Data collection

18.145 The National OHS Strategy refers to the need to improve data collection and analysis with respect to OHS issues.[112] Despite this, there is a lack of publicly available data about the incidence of family violence-related OHS hazards or incidents.

18.146 In the Employment Law Issues Paper, the ALRC suggested that data collected as a result of such notifications arising from notifiable incidents may be helpful in establishing the scope and frequency with which family violence arises as a work health and safety risk. Stakeholders largely agreed.[113] For example, the ADFVC emphasised the importance of mandatory reporting (through the notifiable incident system) as it would ‘allow the collection of statistics about family violence at work, and assist in enhancing recognition of family violence as a workplace issue’.[114]

18.147 In other areas, stakeholders also suggested changes with respect to data surrounding work-related fatalities and the use of workers’ compensation data. For example, some stakeholders expressed support for amending the reporting mechanisms and recording of workplace fatality statistics to more clearly outline the cause of the injury or death, in particular where it involves family violence.[115]

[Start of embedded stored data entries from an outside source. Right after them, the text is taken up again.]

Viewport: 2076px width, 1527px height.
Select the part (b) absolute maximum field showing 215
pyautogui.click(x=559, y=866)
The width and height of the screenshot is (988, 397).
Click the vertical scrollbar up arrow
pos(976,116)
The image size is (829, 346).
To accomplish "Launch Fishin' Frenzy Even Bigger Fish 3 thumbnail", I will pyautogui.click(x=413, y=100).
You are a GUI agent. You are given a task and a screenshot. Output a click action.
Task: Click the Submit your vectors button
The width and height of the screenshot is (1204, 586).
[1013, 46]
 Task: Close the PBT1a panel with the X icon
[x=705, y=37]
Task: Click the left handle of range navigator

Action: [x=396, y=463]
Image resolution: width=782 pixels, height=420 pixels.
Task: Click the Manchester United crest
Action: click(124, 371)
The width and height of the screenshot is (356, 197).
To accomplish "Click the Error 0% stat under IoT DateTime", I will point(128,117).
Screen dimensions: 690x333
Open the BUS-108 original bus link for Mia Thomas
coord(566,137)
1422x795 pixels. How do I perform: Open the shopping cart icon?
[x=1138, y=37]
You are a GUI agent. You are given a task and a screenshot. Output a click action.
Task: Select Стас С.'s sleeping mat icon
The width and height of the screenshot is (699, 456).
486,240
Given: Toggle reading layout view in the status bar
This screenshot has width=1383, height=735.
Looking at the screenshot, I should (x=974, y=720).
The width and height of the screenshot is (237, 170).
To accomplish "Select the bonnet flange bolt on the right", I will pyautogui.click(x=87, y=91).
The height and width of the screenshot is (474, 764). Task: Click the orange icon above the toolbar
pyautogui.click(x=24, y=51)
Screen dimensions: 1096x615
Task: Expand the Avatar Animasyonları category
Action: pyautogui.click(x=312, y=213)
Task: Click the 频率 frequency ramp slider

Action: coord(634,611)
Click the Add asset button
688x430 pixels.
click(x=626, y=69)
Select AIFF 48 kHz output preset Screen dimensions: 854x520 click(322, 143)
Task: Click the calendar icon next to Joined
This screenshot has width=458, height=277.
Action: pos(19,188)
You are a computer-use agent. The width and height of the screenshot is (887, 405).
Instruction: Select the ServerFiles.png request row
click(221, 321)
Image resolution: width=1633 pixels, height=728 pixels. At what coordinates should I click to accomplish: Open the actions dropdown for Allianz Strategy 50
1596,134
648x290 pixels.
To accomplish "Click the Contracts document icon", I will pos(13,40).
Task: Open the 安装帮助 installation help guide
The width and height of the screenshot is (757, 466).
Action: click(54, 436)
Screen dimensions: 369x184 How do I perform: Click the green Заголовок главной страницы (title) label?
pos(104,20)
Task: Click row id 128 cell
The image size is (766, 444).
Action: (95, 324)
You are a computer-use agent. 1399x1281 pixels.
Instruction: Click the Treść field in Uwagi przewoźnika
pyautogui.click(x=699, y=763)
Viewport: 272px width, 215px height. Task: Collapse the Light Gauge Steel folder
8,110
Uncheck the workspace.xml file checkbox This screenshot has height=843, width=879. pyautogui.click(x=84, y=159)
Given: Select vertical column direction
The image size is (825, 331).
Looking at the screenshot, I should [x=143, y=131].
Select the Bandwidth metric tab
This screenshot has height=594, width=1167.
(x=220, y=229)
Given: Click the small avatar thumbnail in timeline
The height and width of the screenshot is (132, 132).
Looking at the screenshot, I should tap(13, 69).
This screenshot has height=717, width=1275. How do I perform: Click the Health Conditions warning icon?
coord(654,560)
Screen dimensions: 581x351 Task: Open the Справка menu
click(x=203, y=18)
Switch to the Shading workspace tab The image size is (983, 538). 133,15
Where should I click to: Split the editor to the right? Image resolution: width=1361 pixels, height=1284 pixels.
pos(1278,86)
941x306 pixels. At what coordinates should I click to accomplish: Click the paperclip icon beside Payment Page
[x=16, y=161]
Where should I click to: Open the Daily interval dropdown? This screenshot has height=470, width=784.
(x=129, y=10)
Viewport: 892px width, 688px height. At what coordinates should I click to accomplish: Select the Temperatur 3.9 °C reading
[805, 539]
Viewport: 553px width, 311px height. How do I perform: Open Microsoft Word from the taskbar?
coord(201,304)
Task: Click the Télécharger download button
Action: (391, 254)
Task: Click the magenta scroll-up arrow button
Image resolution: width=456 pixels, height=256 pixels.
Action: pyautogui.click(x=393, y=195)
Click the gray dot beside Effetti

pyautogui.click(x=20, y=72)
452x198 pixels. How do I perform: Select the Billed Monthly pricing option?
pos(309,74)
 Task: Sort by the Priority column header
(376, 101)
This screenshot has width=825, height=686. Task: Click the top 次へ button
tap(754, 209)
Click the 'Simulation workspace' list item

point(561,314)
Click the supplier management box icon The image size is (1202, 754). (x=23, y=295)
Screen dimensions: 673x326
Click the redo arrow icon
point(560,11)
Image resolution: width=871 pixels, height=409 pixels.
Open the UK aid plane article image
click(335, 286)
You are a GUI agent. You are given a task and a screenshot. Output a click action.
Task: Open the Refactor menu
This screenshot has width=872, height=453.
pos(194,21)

18.148 In some cases it may be difficult to determine where family violence has played a role in an accident caused by an employee’s lack of concentration or fatigue, which may stem from family violence. In instances where there are verbal or physical threats or abuse in the workplace, it may be less difficult. The ALRC considers that SWA is the most appropriate body to collect information about family violence as an OHS issue as it has sections dedicated to research and evaluation, and data analysis.[116] In addition, one of the focuses for SWA in 2011–12 will be the development of a comprehensive Research and Data strategy.[117] The ALRC considers this may provide the most appropriate opportunity to consider this issue. However, the ALRC is interested in stakeholder feedback and comment on other possible ways to address this issue of data collection.

Proposal 18–4 Safe Work Australia should, in developing its Research and Data Strategy:

(a) identify family violence and work health and safety as a research priority; and

(b) consider ways to extend and improve data coverage, collection and analysis in relation to family violence as a work health and safety issue.

[112] Safe Work Australia, National OHS Strategy 2002–2012.

[113] See, eg, Joint submission from Domestic Violence Victoria and others, Submission CFV 22, 6 April 2011; Women’s Legal NSW; Women’s Health Victoria, Submission CFV 11, 5 April 2011.

[114] ADFVC, Submission CFV 26, 11 April 2011.

[115] Ibid; Australian Services Union Victorian Authorities and Service Branch, Submission CFV 10, 4 April 2011.

[116] For example, SWA currently maintains the National Online Statistics Interactive (NOSI) system in relation to workers’ compensation claims.

[117] Safe Work Australia, Agency Budget Statement 2011–2012 (2011), Overview and Resources, 372.